The next speaker in this ANZCA 2023 session is Victoria Fielding, whose interest is in reporting roles in climate disasters in Australia. Her focus is on the catastrophic bushfires in 2019/20, and the Lismore floods in 2022, and the way the media did or did not link these to climate change. These natural disasters were extreme, and part of a greater trend towards growing threats from climate change, and as such became part of a highly politicised debate around climate change in Australia.
While there can no longer be any question about the reality of catastrophic climate change, consensus about climate action still has not been reached in Australia; but democratic action around climate change cannot happen unless the media provide citizens with the information they need to engage in informed decision-making. The gradual rejection of the primacy of objectivity in journalism has enabled journalists to balance coverage on the weight of the evidence, and this is now leading to some extent to the exclusion of climate sceptic voices; some outlets continue to offer a false balance between scientists and sceptics, however, as seen most egregiously for instance with the ABC show Q&A, which has regularly featured avowed climate change denialists.
In some contexts, climate change reporting has taken on a greater advocacy role (and similar developments have been seen in the context of other disputed topics); increasingly, reporters have taken the position that it is OK to advocate for saving the planet, and this is exemplified best perhaps by The Guardian’s ‘Keep It in the Ground’ campaign. This moves away from the liberal model of a facilitative or monitorial journalism, and towards a more active advocacy role that ranges from conservative through collaborative (i.e. government-aligned) to radical roles.

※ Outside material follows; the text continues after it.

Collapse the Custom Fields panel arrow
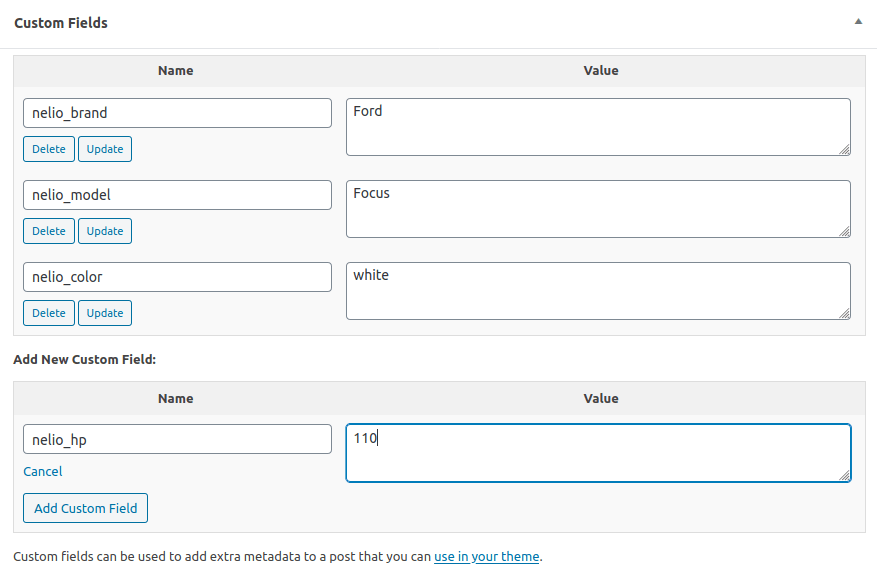This screenshot has height=570, width=877. (858, 21)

In Australia, conservative and radical advocacy are both in evidence: NewsCorp outlets, for instance, are generally supportive of conservative political positions, while The Guardian has taken a more radically progressive political stance. Victoria examined this through a study of the coverage of the climate disasters by major Australian news outlets, and investigated especially the presence and framing of climate change aspects in this coverage.
Differences are notable; conservative media covered the crises much less, and rarely mentioned climate change in any significant way, while The Guardian, the Nine Entertainment papers, and ABC News also featured some radical advocacy and NewsCorp outlets sometimes also included conservative advocacy content. Experts, scientists, researchers, and academics were widely featured, while politicians (who will need to drive policy action on climate change) were far less present in the coverage.

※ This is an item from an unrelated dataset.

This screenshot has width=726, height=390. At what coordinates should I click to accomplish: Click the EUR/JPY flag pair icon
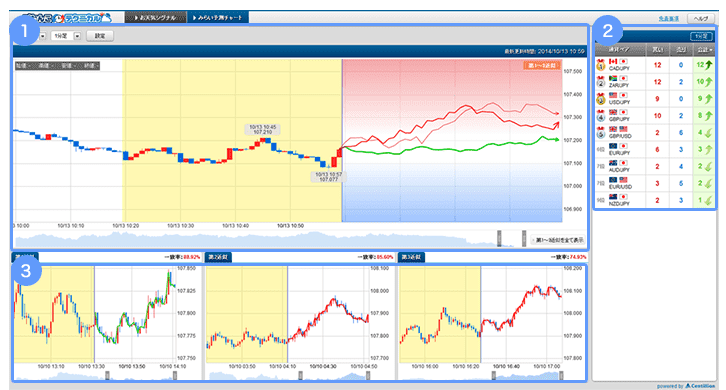tap(618, 146)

Mentions of climate change are considerably more present than they were in the coverage of the 2009 Black Saturday bushfires, though, which indicates some improvement – but this is very unevenly distributed and mainly present in progressive news sources, while NewsCorp sources continue to downplay the role of climate change in the more recent crises. This might be understood as ‘denialism by silence’, and was excused by NewsCorp to some extent by saying that many of their staff were on holidays during the fire and floods crises.
Reporting on government responses to the crises was largely stenographic, too – government statements were covered, but rarely scrutinised in any significant way. This still represents a form of false bias – while there is less of this bothsidesism on the question of whether climate change does or does not exist, there is still plenty of it on whether current government action is sufficient or not.